5. What to add to »end of support«? My proposition: Olimex Lime2 NAND, Bananapi PRO, Olimex Micro, Orangepi Pi2, Orangepi+, Nanopi M1,  MiQi, NanopiM1+ Any concerns? Another idea to add here. Instead of moving to EOS, we could put a counter. "3 months until going to EOS. Seeking for maintainer". In case someone steps up, a board is getting CSC status. We need a person to communicate this and that will not be me.

6. Secure project longterm survival is not a technical question but ... what if major project contributors leave the project, completely lost interest or is run by a bus. A project is developed openly, but infrastructure is not. It is scattered all around.

10 hours ago, chwe said:

drop as many BSP kernels as possible


Valid at least by the end of this year:
 

Pine64 3.10.y is not ready to be dropped.
RK3288 ???

3328 and 3399 is not ready to be dropped,
cubox 3.14.y and Udoo can be dropped,
Meson 3.10.y default ???

SP6818-default 4.4.y was never finished and nobody works on it and can be dropped,

 

10 hours ago, chwe said:

maybe minimal requirements for desktop images


This raises a question to provide 32bit userland as a matter of choice. This is especially needed for 64bit boards and not much memory. It would be nice to have but I really don't know how much work will this bring. 
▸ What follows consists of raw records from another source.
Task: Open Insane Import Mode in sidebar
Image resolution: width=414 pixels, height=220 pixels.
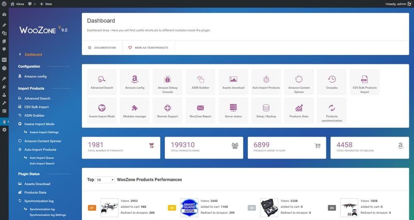Action: pos(39,124)
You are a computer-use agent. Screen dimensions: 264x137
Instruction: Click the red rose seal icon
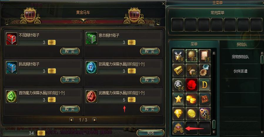coord(192,84)
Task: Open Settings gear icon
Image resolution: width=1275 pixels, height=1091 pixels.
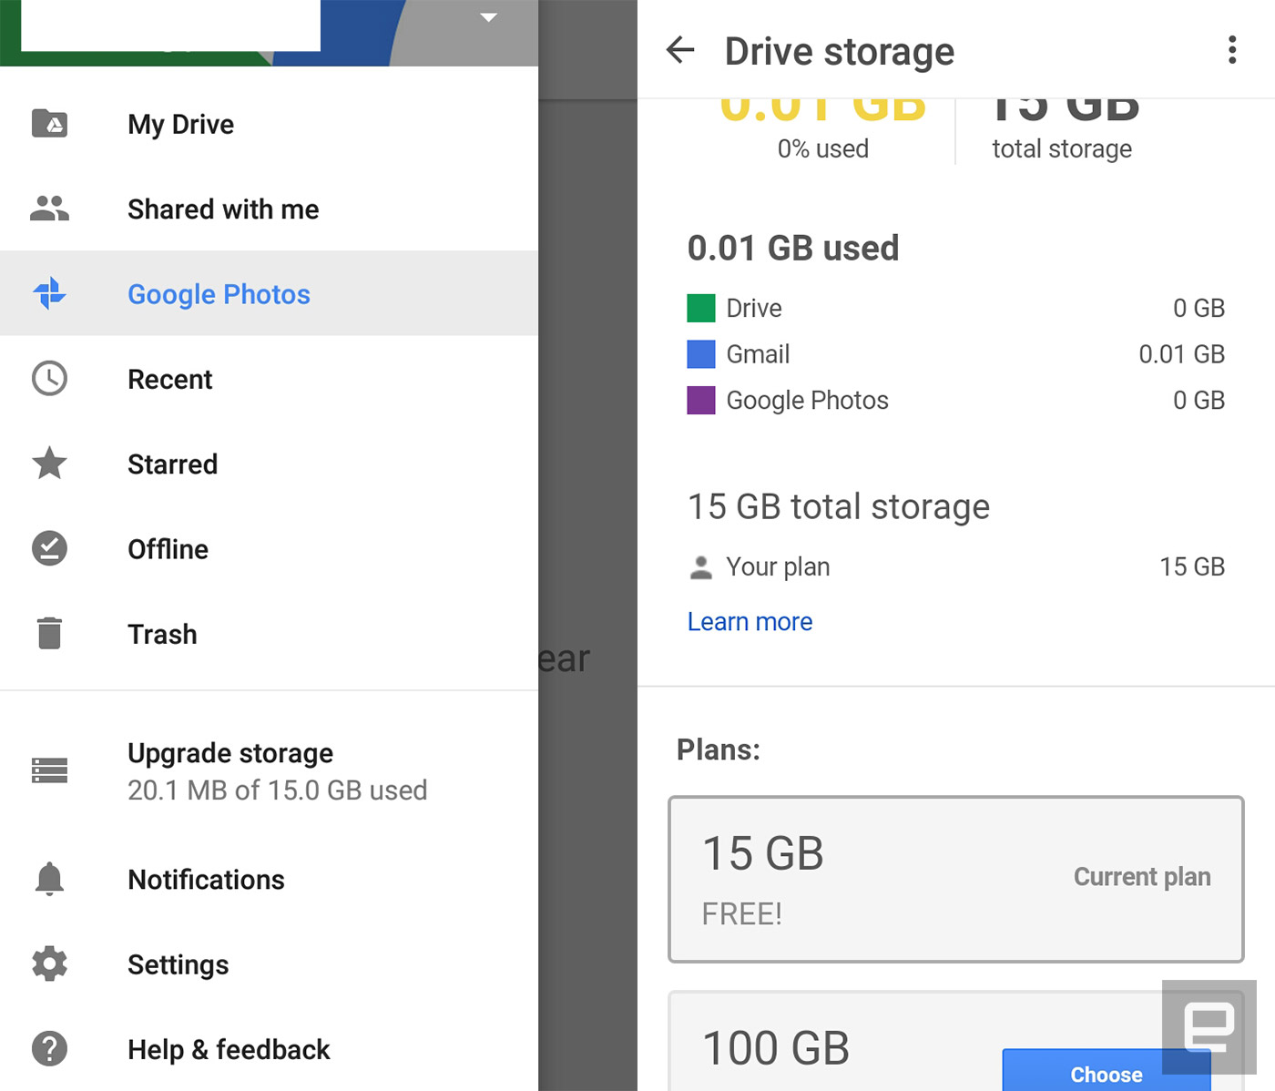Action: 49,964
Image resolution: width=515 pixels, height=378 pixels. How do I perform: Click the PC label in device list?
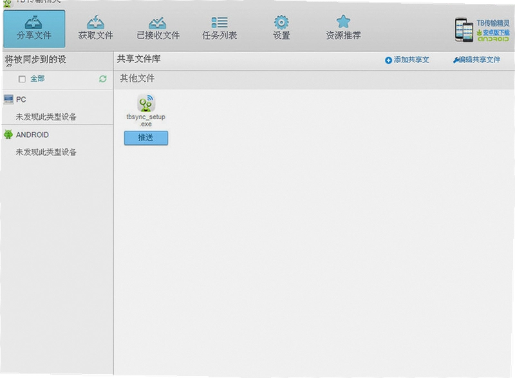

Since the desktop upgrade is now simple and functional, providing desktop images is IMO not critical. But we lack the promotion (=repeating things over and over) that this is possible. That a desktop image is exactly the same as CLI + armbian-config way of setting the desktop. With one exception. Legacy desktop builds which have video acceleration support. This part was not implemented and not sure if it will be in the state.

 

10 hours ago, chwe said:

I like some rules from mailing lists


They have to meet one crucial rule: KISS

 

10 hours ago, chwe said:

well a rather drastic one: if [ question != armbianmonitor]; then; post > /dev/null; fi


Not the best way to welcome people :) You don't need to be a technical person to answer to such post. This should be one of the top 5 moderator duties. With exception of @tido, all can make use of ready-made templates for a topic answer: "Please provide this because... "
 

10 hours ago, chwe said:

provide everything except stable only on dl.armbian.com? We've IMO many support questions for allwinner H6 but besides you, nobody seems to be interested to push H6 support

 

People test and play with them, sometimes we don't.  Some people are interested in those boards, other doesn't even try to look. Because we have different interest, no time or simply because support is not matured enough for any real-world usage. But they will eventually become usable. H6 has potential in the (biggest) cheap section. Another unwritten rule is that test/beta/nightly downloads starts when basic board functions work. This exists. Download page should only tell them what to expect and inform them with a support status. t is also a possible window to welcome new developers if done properly.

 

10 hours ago, chwe said:

do we have inactive moderators?


Don't know. We can find that out by pinging them.

Posted (edited)
2 hours ago, Igor said:
13 hours ago, chwe said:

maybe minimal requirements for desktop images


This raises a question to provide 32bit userland as a matter of choice. This is especially needed for 64bit boards and not much memory. It would be nice to have but I really don't know how much work will this bring. 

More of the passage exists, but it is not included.